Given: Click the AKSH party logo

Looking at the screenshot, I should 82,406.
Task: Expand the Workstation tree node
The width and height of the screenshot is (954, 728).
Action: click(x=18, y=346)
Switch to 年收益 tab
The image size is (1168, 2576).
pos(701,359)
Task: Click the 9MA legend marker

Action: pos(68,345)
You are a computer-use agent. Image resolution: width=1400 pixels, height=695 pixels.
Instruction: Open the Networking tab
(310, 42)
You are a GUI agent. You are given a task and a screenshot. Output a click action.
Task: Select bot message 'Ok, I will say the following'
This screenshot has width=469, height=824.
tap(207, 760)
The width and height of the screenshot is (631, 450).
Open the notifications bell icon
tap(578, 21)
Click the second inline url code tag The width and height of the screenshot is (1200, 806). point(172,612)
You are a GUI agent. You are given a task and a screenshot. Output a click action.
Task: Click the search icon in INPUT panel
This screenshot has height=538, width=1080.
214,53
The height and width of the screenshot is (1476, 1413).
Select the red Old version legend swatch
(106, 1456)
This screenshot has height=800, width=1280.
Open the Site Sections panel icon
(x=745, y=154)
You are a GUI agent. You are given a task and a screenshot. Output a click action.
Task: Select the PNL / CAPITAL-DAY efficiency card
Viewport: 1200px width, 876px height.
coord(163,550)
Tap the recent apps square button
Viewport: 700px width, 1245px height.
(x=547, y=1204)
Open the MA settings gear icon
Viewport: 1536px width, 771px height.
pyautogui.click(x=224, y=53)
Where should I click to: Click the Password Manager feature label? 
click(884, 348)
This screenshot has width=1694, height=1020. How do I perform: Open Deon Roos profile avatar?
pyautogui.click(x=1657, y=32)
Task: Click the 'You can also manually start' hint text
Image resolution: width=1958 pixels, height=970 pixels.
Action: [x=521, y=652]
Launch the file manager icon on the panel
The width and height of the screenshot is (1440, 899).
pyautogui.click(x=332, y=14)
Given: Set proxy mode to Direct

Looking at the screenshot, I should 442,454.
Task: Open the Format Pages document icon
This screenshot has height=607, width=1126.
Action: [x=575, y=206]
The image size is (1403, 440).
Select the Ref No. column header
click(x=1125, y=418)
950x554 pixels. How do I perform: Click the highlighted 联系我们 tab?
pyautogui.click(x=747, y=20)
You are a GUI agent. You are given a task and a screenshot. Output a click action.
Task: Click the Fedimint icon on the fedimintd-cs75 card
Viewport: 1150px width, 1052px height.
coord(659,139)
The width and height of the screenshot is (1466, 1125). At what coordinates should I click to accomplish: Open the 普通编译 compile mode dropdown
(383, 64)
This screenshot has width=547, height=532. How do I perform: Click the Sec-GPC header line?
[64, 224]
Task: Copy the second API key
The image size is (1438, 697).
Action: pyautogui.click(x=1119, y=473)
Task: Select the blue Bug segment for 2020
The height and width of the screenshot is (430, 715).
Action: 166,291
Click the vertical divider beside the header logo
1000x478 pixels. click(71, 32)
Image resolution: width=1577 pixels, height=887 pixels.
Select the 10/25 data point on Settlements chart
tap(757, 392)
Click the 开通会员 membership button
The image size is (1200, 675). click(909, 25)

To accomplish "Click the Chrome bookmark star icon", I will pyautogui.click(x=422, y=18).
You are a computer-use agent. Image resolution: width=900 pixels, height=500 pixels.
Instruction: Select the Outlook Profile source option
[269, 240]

#### Exercise brief:
Everything in the listing should be written out again exactly.

#### Answer for the task:
Given: Click the AKSH party logo

Looking at the screenshot, I should 82,406.
Task: Expand the Workstation tree node
The width and height of the screenshot is (954, 728).
Action: click(x=18, y=346)
Switch to 年收益 tab
The image size is (1168, 2576).
pos(701,359)
Task: Click the 9MA legend marker

Action: pos(68,345)
You are a computer-use agent. Image resolution: width=1400 pixels, height=695 pixels.
Instruction: Open the Networking tab
(310, 42)
You are a GUI agent. You are given a task and a screenshot. Output a click action.
Task: Select bot message 'Ok, I will say the following'
This screenshot has width=469, height=824.
tap(207, 760)
The width and height of the screenshot is (631, 450).
Open the notifications bell icon
tap(578, 21)
Click the second inline url code tag The width and height of the screenshot is (1200, 806). point(172,612)
You are a GUI agent. You are given a task and a screenshot. Output a click action.
Task: Click the search icon in INPUT panel
This screenshot has height=538, width=1080.
214,53
The height and width of the screenshot is (1476, 1413).
Select the red Old version legend swatch
(106, 1456)
This screenshot has height=800, width=1280.
Open the Site Sections panel icon
(x=745, y=154)
You are a GUI agent. You are given a task and a screenshot. Output a click action.
Task: Select the PNL / CAPITAL-DAY efficiency card
Viewport: 1200px width, 876px height.
coord(163,550)
Tap the recent apps square button
Viewport: 700px width, 1245px height.
(x=547, y=1204)
Open the MA settings gear icon
Viewport: 1536px width, 771px height.
pyautogui.click(x=224, y=53)
Where should I click to: Click the Password Manager feature label? 
click(884, 348)
This screenshot has width=1694, height=1020. How do I perform: Open Deon Roos profile avatar?
pyautogui.click(x=1657, y=32)
Task: Click the 'You can also manually start' hint text
Image resolution: width=1958 pixels, height=970 pixels.
Action: [x=521, y=652]
Launch the file manager icon on the panel
The width and height of the screenshot is (1440, 899).
pyautogui.click(x=332, y=14)
Given: Set proxy mode to Direct

Looking at the screenshot, I should 442,454.
Task: Open the Format Pages document icon
This screenshot has height=607, width=1126.
Action: [x=575, y=206]
The image size is (1403, 440).
Select the Ref No. column header
click(x=1125, y=418)
950x554 pixels. How do I perform: Click the highlighted 联系我们 tab?
pyautogui.click(x=747, y=20)
You are a GUI agent. You are given a task and a screenshot. Output a click action.
Task: Click the Fedimint icon on the fedimintd-cs75 card
Viewport: 1150px width, 1052px height.
coord(659,139)
The width and height of the screenshot is (1466, 1125). At what coordinates should I click to accomplish: Open the 普通编译 compile mode dropdown
(383, 64)
This screenshot has width=547, height=532. How do I perform: Click the Sec-GPC header line?
[64, 224]
Task: Copy the second API key
The image size is (1438, 697).
Action: pyautogui.click(x=1119, y=473)
Task: Select the blue Bug segment for 2020
The height and width of the screenshot is (430, 715).
Action: 166,291
Click the vertical divider beside the header logo
1000x478 pixels. click(71, 32)
Image resolution: width=1577 pixels, height=887 pixels.
Select the 10/25 data point on Settlements chart
tap(757, 392)
Click the 开通会员 membership button
The image size is (1200, 675). click(909, 25)

To accomplish "Click the Chrome bookmark star icon", I will pyautogui.click(x=422, y=18).
You are a computer-use agent. Image resolution: width=900 pixels, height=500 pixels.
Instruction: Select the Outlook Profile source option
[269, 240]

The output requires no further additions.